El tesoro sumergido a proteger del Mediterráneo

Las praderas de Posidonia oceanica son uno de los ecosistemas más valiosos y, paradójicamente, menos conocidos del mar Mediterráneo. Esta planta marina, que muchos confunden con un alga, forma extensos “bosques submarinos” que cumplen funciones ecológicas esenciales. No solo son hábitat y refugio de cientos de especies marinas, sino que también actúan como un gran filtro natural, mejorando la calidad del agua y estabilizando los sedimentos del fondo marino. Además, tienen una capacidad excepcional para absorber dióxido de carbono, lo que las convierte en una herramienta clave en la lucha contra el cambio climático.

La Posidonia oceanica es endémica del Mediterráneo, es decir, no se encuentra en ningún otro lugar del planeta. Su presencia es indicativa de aguas limpias, ya que no puede sobrevivir en entornos contaminados o turbios. De hecho, muchos expertos la consideran un excelente bioindicador de la salud marina. Cuando una pradera de posidonia se desarrolla adecuadamente, el entorno marino suele gozar de buena salud. Pero cuando comienza a desaparecer, es señal de que algo no funciona bien.

Y eso es precisamente lo que está ocurriendo.

Las praderas de posidonia están sufriendo un grave retroceso en muchas zonas del Mediterráneo. Se calcula que en las últimas décadas se ha perdido entre el 30 y el 50 % de su extensión en algunas áreas costeras. Las causas son múltiples y, lamentablemente, casi todas tienen su origen en la actividad humana.

La pérdida de posidonia no solo es un problema ambiental: también tiene consecuencias económicas y sociales. Al actuar como una barrera natural que reduce la erosión costera, estas praderas protegen playas y costas de la acción del oleaje. Sin ellas, muchas playas se reducirían o incluso desaparecerían con el tiempo. Asimismo, su desaparición pone en riesgo la pesca artesanal, ya que muchas especies que forman parte de la dieta mediterránea —como sepias, pulpos, doradas o lubinas— utilizan las praderas como zona de cría y refugio.

Otro aspecto menos visible, pero no menos importante, es el papel de la posidonia en la captura y almacenamiento de carbono.

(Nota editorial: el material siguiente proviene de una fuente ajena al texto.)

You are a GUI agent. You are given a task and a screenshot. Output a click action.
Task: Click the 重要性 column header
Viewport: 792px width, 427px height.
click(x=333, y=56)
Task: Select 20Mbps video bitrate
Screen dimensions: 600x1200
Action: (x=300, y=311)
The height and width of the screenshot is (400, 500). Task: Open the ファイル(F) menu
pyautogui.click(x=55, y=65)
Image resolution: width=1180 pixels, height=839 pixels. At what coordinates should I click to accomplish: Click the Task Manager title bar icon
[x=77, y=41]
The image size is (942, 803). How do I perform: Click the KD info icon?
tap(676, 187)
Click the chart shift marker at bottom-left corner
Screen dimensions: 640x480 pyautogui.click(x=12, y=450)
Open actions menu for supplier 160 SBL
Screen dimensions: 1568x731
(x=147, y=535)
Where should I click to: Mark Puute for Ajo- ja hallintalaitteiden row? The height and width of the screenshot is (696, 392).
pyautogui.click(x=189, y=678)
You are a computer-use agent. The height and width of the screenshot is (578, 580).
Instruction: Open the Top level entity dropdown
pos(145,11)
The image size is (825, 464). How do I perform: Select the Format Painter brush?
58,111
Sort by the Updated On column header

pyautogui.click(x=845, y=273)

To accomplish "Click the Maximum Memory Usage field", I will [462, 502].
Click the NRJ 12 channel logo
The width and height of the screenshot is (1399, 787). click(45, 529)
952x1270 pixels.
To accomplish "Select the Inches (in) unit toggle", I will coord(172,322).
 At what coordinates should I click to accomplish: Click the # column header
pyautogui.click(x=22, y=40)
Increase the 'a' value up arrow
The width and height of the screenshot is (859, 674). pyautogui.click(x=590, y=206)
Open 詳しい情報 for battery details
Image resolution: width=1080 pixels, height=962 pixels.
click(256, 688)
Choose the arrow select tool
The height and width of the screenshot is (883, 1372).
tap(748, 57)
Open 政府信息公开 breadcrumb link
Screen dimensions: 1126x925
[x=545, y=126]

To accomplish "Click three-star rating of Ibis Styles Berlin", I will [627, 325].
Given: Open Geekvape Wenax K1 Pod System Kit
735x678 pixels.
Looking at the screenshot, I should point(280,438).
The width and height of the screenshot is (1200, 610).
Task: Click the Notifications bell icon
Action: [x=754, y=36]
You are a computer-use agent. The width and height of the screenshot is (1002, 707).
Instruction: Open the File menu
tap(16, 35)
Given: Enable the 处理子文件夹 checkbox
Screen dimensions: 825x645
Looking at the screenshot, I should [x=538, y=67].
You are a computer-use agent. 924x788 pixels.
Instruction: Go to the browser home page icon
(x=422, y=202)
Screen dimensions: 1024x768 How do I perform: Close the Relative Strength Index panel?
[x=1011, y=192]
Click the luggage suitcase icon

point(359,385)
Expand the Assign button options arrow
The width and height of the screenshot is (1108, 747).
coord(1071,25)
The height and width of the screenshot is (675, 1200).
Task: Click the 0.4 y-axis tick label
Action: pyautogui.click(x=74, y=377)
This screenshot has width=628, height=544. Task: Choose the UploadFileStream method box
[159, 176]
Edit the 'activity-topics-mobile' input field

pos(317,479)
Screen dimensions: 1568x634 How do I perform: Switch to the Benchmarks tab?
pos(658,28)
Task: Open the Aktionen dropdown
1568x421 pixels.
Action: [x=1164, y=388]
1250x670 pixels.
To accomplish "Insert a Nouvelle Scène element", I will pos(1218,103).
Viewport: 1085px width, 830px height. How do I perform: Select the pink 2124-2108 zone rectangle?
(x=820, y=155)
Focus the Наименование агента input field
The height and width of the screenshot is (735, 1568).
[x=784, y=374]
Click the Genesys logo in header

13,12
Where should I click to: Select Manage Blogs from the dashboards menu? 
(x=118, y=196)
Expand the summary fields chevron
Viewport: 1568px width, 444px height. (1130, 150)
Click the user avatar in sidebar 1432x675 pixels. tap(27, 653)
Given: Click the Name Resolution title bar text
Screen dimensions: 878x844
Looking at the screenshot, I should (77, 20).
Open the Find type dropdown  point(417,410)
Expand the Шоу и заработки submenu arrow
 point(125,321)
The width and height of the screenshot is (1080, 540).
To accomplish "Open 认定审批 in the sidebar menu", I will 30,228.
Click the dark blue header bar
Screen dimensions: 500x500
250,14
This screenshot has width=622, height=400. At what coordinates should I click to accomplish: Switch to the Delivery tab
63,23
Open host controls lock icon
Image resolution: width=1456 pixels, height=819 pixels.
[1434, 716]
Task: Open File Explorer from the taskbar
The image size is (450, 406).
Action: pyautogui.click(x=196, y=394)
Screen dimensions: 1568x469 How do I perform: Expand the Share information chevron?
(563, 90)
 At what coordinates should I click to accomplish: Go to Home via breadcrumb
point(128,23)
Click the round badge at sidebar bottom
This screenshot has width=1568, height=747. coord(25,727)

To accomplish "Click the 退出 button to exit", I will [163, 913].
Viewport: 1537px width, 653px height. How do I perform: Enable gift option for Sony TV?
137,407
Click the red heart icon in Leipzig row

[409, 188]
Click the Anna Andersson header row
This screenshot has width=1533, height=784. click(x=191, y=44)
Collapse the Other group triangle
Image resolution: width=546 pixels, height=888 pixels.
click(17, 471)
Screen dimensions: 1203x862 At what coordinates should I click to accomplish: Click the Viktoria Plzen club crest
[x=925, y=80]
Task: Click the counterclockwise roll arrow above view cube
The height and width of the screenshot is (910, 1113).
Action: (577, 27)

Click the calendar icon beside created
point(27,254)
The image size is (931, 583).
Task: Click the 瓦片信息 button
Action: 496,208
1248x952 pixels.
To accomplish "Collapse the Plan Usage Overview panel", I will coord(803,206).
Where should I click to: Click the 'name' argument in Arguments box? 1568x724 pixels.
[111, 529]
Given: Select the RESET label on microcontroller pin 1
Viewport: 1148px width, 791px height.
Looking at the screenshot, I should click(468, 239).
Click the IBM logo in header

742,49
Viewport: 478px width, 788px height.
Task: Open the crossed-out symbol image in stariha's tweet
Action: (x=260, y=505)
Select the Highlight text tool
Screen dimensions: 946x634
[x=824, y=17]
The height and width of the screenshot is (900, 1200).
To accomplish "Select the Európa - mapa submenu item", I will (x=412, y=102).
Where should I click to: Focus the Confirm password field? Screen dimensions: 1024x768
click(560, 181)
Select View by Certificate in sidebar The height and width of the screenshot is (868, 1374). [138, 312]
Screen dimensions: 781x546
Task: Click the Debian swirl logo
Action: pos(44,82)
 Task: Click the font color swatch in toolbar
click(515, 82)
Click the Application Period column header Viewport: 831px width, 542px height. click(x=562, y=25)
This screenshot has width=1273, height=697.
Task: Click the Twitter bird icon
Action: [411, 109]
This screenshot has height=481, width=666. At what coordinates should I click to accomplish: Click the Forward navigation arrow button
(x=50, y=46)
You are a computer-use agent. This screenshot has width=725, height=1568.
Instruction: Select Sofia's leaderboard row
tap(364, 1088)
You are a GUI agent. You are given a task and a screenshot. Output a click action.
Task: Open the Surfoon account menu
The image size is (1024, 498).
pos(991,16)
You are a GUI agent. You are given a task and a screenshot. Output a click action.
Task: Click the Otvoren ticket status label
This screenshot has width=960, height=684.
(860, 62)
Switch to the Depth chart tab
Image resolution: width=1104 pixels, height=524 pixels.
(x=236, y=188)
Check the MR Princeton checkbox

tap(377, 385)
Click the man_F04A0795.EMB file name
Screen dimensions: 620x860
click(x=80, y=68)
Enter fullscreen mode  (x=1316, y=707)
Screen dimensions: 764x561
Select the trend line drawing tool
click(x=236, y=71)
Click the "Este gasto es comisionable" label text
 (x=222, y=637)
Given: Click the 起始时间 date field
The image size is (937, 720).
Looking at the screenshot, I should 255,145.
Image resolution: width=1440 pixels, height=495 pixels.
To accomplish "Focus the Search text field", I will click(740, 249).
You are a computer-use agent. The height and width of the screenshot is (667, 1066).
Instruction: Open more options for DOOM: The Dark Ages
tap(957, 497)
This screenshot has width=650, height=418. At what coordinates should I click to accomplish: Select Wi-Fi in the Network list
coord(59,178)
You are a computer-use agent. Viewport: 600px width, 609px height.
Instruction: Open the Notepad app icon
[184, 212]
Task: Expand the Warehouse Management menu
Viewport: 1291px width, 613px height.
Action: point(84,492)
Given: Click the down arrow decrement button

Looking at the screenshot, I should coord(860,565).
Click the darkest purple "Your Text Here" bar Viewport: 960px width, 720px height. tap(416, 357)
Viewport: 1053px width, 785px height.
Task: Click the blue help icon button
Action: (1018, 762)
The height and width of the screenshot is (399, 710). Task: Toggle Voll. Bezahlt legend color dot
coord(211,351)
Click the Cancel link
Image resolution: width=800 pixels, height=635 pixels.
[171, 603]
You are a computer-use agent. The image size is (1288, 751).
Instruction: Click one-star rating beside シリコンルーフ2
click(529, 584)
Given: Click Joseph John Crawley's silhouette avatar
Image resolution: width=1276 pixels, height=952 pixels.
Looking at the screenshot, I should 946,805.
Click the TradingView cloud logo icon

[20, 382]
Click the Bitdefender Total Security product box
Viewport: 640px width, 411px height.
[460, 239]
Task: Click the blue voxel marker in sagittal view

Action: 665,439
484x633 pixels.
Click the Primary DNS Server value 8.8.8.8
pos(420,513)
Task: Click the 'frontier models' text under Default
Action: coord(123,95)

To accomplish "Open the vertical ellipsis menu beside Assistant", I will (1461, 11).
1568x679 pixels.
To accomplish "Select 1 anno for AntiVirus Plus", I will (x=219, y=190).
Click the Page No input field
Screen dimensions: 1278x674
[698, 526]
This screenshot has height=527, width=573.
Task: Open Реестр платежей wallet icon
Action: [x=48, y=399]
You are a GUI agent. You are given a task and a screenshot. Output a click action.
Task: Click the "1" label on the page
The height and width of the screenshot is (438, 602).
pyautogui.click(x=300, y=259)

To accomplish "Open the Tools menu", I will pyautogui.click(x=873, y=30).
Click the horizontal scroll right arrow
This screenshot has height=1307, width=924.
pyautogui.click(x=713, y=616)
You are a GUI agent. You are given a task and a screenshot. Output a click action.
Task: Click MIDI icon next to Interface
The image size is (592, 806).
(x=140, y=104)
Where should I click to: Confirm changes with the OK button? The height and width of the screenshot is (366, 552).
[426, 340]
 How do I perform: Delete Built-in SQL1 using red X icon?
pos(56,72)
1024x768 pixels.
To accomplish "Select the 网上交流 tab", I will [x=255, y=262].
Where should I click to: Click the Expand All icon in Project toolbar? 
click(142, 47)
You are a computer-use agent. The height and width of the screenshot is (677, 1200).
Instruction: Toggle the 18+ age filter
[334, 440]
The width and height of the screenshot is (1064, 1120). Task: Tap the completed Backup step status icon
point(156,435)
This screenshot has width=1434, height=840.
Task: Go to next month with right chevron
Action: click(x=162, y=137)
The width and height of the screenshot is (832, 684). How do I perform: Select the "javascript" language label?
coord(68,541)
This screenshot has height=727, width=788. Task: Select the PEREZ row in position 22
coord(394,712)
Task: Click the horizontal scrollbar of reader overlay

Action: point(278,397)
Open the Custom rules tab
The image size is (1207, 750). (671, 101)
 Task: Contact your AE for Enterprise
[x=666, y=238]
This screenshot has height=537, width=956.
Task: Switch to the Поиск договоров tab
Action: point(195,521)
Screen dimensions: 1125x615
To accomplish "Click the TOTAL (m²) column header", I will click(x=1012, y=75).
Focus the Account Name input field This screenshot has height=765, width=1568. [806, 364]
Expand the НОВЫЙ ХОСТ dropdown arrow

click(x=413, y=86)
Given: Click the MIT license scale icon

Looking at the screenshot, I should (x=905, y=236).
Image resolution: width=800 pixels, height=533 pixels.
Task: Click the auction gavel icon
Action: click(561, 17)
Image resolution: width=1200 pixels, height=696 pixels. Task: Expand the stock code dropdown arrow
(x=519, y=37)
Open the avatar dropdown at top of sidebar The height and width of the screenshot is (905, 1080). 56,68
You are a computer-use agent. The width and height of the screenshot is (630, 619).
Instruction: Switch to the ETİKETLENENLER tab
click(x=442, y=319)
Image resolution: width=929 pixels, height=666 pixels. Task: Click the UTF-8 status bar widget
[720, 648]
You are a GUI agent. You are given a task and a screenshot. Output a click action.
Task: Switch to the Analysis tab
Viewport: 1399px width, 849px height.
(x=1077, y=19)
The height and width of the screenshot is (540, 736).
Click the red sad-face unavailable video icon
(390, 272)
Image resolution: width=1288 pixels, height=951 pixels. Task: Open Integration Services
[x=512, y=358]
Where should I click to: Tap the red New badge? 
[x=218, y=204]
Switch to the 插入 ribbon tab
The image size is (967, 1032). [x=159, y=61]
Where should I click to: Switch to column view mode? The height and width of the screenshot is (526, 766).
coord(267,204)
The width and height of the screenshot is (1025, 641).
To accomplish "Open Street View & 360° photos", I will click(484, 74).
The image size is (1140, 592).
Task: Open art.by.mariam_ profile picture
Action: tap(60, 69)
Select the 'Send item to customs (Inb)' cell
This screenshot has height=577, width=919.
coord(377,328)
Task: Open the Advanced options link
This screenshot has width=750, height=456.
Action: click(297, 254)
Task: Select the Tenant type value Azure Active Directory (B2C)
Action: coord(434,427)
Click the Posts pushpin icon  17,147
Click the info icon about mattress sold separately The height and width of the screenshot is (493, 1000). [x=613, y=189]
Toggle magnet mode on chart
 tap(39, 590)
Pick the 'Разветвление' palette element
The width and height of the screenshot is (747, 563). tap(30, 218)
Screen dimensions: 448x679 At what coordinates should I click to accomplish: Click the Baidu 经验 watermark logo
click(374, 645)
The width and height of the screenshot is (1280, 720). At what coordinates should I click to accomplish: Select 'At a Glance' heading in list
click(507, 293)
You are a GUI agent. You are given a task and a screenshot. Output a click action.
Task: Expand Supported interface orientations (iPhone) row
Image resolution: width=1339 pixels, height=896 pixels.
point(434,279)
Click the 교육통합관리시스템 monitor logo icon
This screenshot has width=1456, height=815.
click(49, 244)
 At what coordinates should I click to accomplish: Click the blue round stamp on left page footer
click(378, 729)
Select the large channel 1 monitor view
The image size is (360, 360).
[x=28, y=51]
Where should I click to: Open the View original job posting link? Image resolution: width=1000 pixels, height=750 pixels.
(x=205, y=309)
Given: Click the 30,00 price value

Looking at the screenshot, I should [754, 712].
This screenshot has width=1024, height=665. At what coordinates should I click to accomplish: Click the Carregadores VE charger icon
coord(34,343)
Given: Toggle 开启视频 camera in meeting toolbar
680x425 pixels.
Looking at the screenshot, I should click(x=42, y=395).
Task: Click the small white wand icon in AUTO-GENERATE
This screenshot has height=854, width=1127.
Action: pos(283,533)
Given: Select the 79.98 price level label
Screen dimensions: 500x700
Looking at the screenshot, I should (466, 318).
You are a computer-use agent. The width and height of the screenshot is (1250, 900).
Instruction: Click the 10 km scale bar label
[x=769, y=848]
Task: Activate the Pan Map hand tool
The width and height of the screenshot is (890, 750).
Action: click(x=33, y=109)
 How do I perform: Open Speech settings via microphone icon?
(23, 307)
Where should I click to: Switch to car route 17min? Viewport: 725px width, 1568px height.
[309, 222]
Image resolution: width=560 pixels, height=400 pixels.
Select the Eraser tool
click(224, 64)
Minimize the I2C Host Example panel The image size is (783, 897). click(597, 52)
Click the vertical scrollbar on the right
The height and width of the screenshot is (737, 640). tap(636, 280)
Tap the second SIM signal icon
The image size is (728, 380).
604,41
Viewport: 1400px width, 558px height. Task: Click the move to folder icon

Estudios científicos han demostrado que estas praderas son capaces de almacenar carbono en cantidades similares a los bosques tropicales, y durante mucho más tiempo. Esto las convierte en una herramienta natural de gran valor para mitigar el cambio climático. Cuando se destruyen, no solo dejan de capturar carbono, sino que además liberan el que han acumulado durante siglos, contribuyendo al calentamiento global.

A pesar de este panorama preocupante, hay motivos para la esperanza. En los últimos años, ha crecido la conciencia sobre la importancia de conservar la posidonia. Se han desarrollado campañas de sensibilización, tanto a nivel local como internacional, y se han implementado medidas de protección en varias regiones. En Baleares, por ejemplo, desde 2018 existe una normativa que prohíbe el fondeo sobre praderas de posidonia. Esta medida, aunque difícil de aplicar de forma masiva, ha servido para reducir el daño en muchas zonas y para promover la instalación de boyas ecológicas que permiten fondear sin afectar el fondo marino.

Además, numerosas ONGs y asociaciones ecologistas como la Fundación Blue Life en Ibiza, están llevando a cabo labores de educación ambiental, limpieza de fondos marinos, monitoreo de praderas y recuperación de zonas impactadas.

En Ibiza se llevan a cabo varias metodologías de restauración ecológica, como el trasplante de fagmentos arrancados por tormentos y plántulas. Cabe destacar que estos proyectos requieren tiempo, recursos y condiciones específicas para ser exitosos. La regeneración natural de esta planta es extremadamente lenta: apenas crece entre uno y dos centímetros al año, por lo que cualquier daño puede tardar décadas en revertirse.

En este contexto, la implicación ciudadana es clave. Cada persona que disfruta del mar tiene un papel que jugar en la conservación de este ecosistema. Evitar fondear en zonas de pradera, reducir el uso de productos contaminantes, participar en limpiezas de playas o simplemente difundir el conocimiento sobre la importancia de la posidonia, son acciones que pueden marcar la diferencia.